Securities Trust of Scotland (STS)
We’ll start with the better. The average fund in the category lost 6.86% in 2011 and Securities Trust of Scotland managed to post a gain of 5%. This should be kept in context, though: the fund changed its mandate in July to become a global equity income fund rather than just UK-focused and its management transferred to Alan Porter. Porter’s OEIC, Martin Currie Global Equity Income, gained a modest 0.7% last year, which is perhaps a better representation of his performance overall. Nonetheless, it’s pleasing to see an investment trust rank so highly in its Morningstar category in such a difficult year (it places comfortably in the top decile). Gearing is used actively, although it’s been reduced following the restructure, and the board operates a formal discount control mechanism. Given the popularity of global equity income vehicles generally, it’s no surprise to see this fund trading at a modest premium right now. It carries our Bronze rating.
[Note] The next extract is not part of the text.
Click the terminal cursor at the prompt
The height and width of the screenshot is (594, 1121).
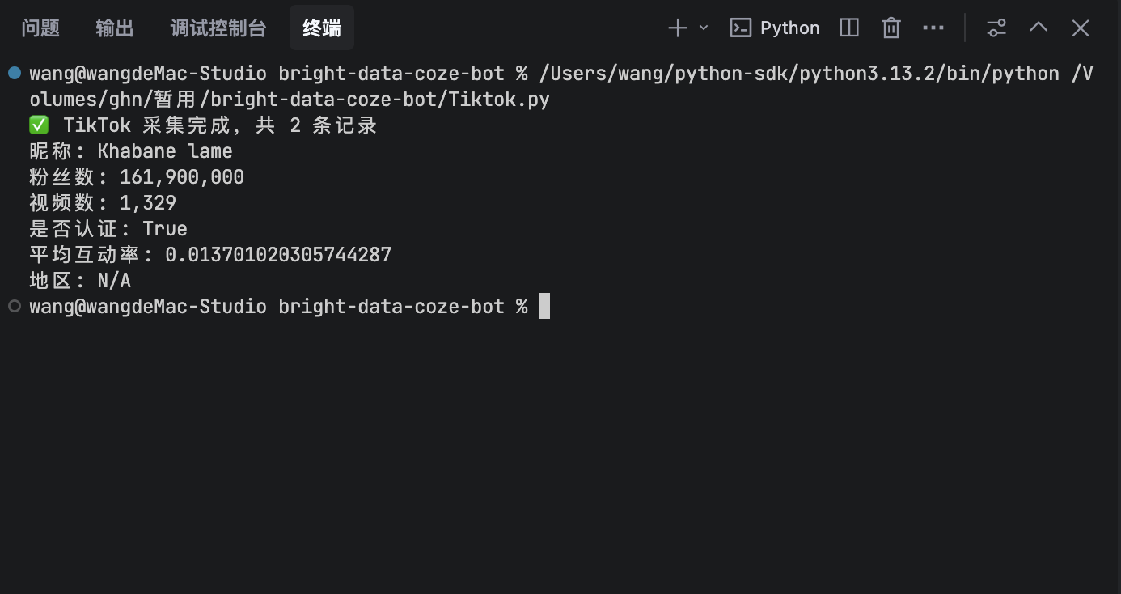[x=544, y=306]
F&C Managed Portfolio Income (FMPI)
Then there’s F&C Managed Portfolio Income, which ended the year just basis points behind the category average. This is a fund of investment trusts that’s run by Peter Hewitt from F&C. Hewitt took part in our most recent Best Advice Closed-end Fund Forum webinar on global equity income so you can hear more from him here. The fund is trading at a modest discount to its NAV, having been at a premium of 5% some 12 months ago. Like STS, income is a prominent feature here so for many investors, the safety of that dividend payment is paramount. In fact, the board has just announced an offer for subscription because of that premium.
Edinburgh Partners Global Opportunities (EPG)
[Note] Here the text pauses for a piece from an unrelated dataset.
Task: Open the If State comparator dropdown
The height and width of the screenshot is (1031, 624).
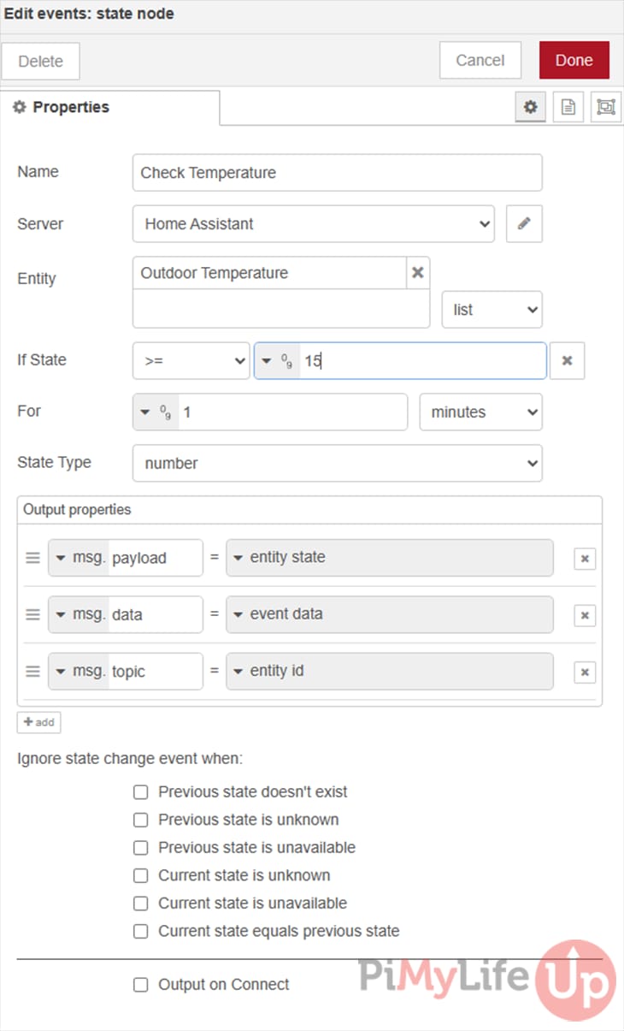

Next on the list is Edinburgh Partners Global Opportunities whose fund size was boosted by the acquisition of Anglo & Overseas in early 2011. Fund manager Dr. Sandy Nairn kept net cash in the early part of last year and gradually introduced a modest level of gearing in the late summer. This, and an increasing exposure to Japan in the early part of the year, contributed to the fund’s year-end loss of 9.55%. The SICAV fared little better, losing 8.75%. The fund’s discount is nearly 1.5 percentage points wider than was the case 12 months ago, but it’s still only a modest 3%. We have yet to rate the investment trust but the SICAV carries our Bronze rating. Dr Nairn is also a non-executive director at UK mid-cap equity fund Mercantile Investment Trust (MRC).
British Empire Securities (BTEM)
The final trust that is categorised as Global Large-Cap Value Equity is British Empire Securities. This fund is run by Asset Value Investors, with John Pennink at the helm since December 2002. 2011 was not a good year for shareholders here: the fund’s NAV lost 14.38%, more than double that of the average fund in the category. Over Pennink’s tenure, the fund has lost more than its peers in down markets but performed much better in up markets (2006 being the only exception). The fund is trading at a discount that’s some 1.25% higher than this time last year and indeed its three-year average, too. The discount volatility is also higher than its peers; over the last 12 months the fund has traded at a premium of 2% right through to a discount of 9%. That might be too much for some investors to stomach but for the more risk-tolerant it can provide opportunities.
Conclusion
All in, it wasn’t a great year for the global large-cap growth or value equity investment trusts. But years like 2011 can sometimes provide opportunities for those willing to stomach a little bit of extra risk with a long-term view.